Pour le deuxième obstacle - la méfiance- il est indispensable de clarifier les apports de chacun :
-  qu’est-ce qui relève d’hypothèses de travail, parfois farfelues, parfois intelligemment composées, mais qui appartient uniquement à leur auteur, que je peux respecter mais suis libre de ne pas faire miennes,
-  qu’est-ce qui relève de l’expérience transmissible (au moins dans sa description car il s’agit parfois de vécu) qui relève de faits transparents (si étonnants soient-ils !) que je peux admettre comme élément de la réalité,
-  qu’est-ce qui relève de l’application pratique avec éventuellement des intérêts (économiques le plus souvent) qui y sont liés et peuvent en influencer l’interprétation scientifique et le jugement moral. Cette triple distinction amène de facto un discernement partageable collectivement, qui permet d’accueillir avec confiance et sans retenue chercheurs et expérimentateurs. Ceux-ci bénéficient alors ainsi d’un retour sur leur expérience. De plus, ces faits apportés comme des cadeaux au pot commun peuvent aussi alimenter une réflexion commune sur des questions de pure connaissance-conception du vivant d’une part, sur des questions de choix éthiques, d’autre part.

Cette séparation interroge et permet une connexion à partir de laquelle se tisse une connaissance commune, enrichissante pour tous, à l’abri des excentricités comme des académismes rigoristes, et forge en fin de compte la crédibilité indispensable à une reconnaissance à venir de cette co-naissance.

Le troisième obstacle est tenace ! Bien sûr que la peur est due à une insécurité, inhérente à la conception sociale et économique qui s’incarne dans la lutte pour la vie ! Elle nous rattache aux acquis du passé, nous paralyse sur l’avenir. La perspective de co-construction d’une Université du Vivant prend en considération les apports de chacun, dans toutes leurs spécificités, et les « améliore » à l’aune d’un regard collectif.
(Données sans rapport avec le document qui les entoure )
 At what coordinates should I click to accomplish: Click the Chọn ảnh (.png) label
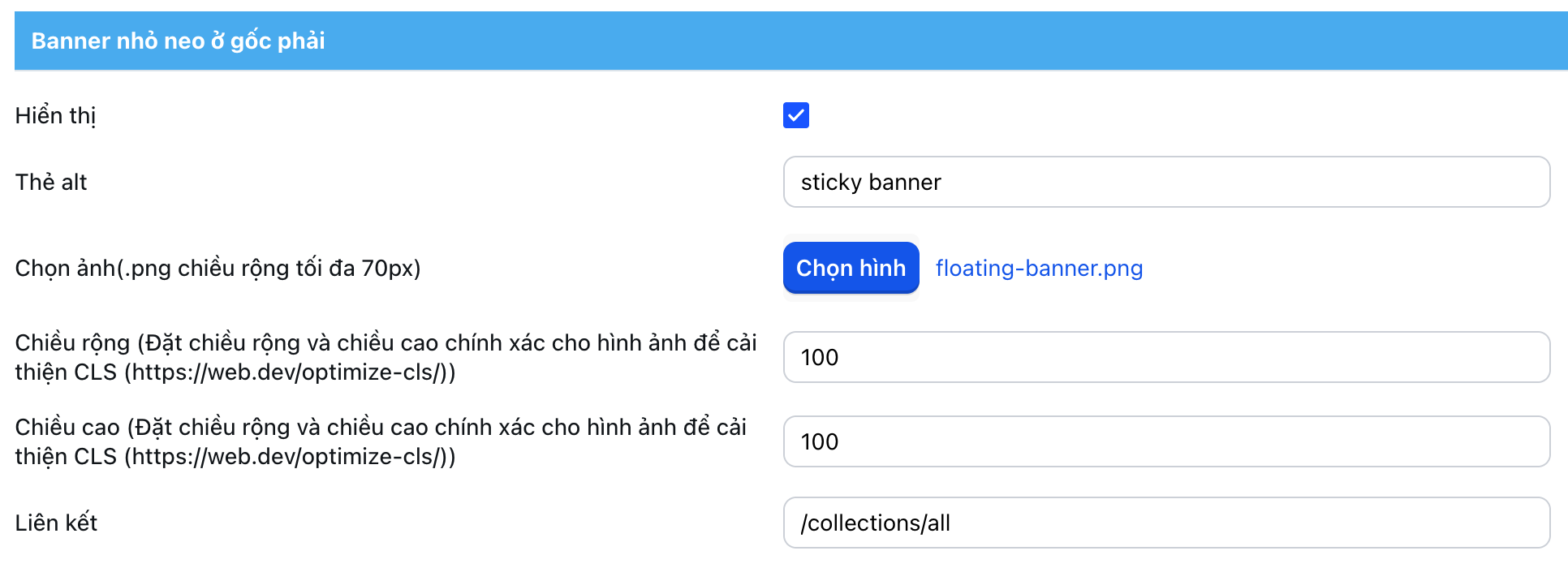(218, 268)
C’est un gage d’implication possible et met chacun en « pouvoir » sur un avenir réellement participatif, qui sécurise et donne confiance et courage plus qu’appréhension et peur.

Accueillir sans préjugés, organiser le discernement, et permettre une construction participative de la future université du vivant est l’engagement indispensable des initiateurs et de ceux qui veulent se lier au projet. C’est une méthode à créer, qui doit s’exercer, et se forger en avançant. La rencontre humaine authentique est au cœur de ce processus, qui s’enrichira, se corrigera, s’améliorera au fur et mesure de l’apport d’un nombre croissant de participants. La forme ainsi co-construite est aussi importante que le fond qui est travaillé : c’est la créativité collective qui est toujours à solliciter, en se mettant à l’écoute de ce que la société veut aujourd’hui, et qui demande une nouvelle connaissance du vivant.